El sexteto de tango (piano, contrabajo, dos violines y dos bandoneones) es la formación clásica para locales pequeños, con un sonido compacto y percusivo, ideal para las pistas de baile. La orquesta típica (orquesta grande) incluye más bandoneones y violines, a menudo también una guitarra, además de un cantante y, de vez en cuando, algún instrumento de percusión, lo que crea ese efecto de crescendo cinematográfico que se oye en los salones de baile de antaño.
Cómo las partes «se comunican» con los bailarines:
- Los bandoneones aportan melodías suspirantes, crescendos dramáticos y acentos enérgicos que marcan los cambios de peso.
- Los violines tocan la melodía o esos matices de trémolo que aumentan el suspense antes de un giro inesperado.

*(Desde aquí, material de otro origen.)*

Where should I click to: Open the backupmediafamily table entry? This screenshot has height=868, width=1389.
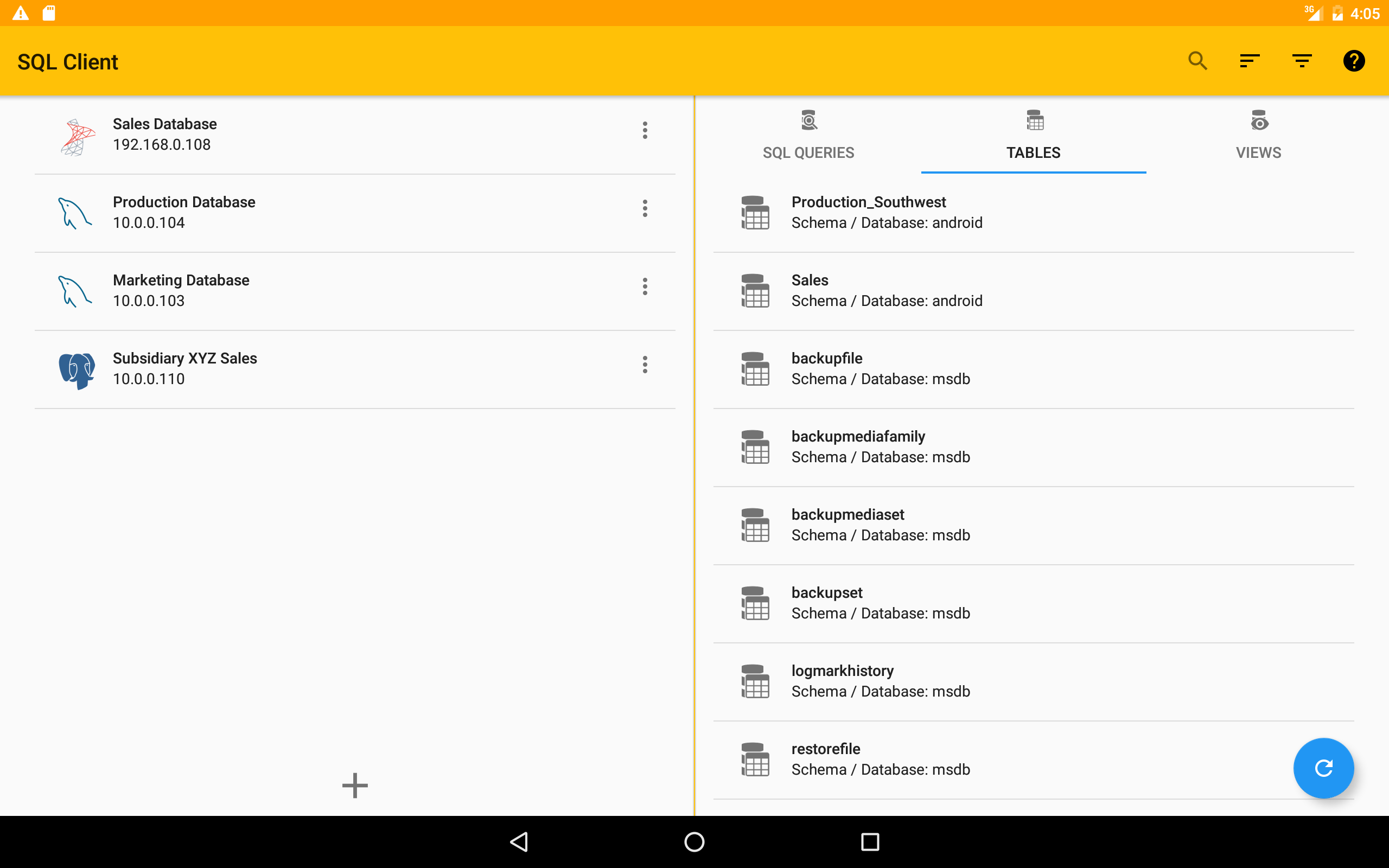click(x=881, y=446)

- El piano marca la armonía y el «marcato» rítmico, y a veces suelta escalas deslumbrantes que invitan a añadir adornos divertidos.
- El bajo marca el ritmo; los pasos se perciben con claridad y parecen inevitables cuando el bajo está presente, pero sin resultar abrumador.
- La voz aclara la estructura de la frase; donde el cantante respira, los bailarines suelen respirar (y hacer una pausa) también.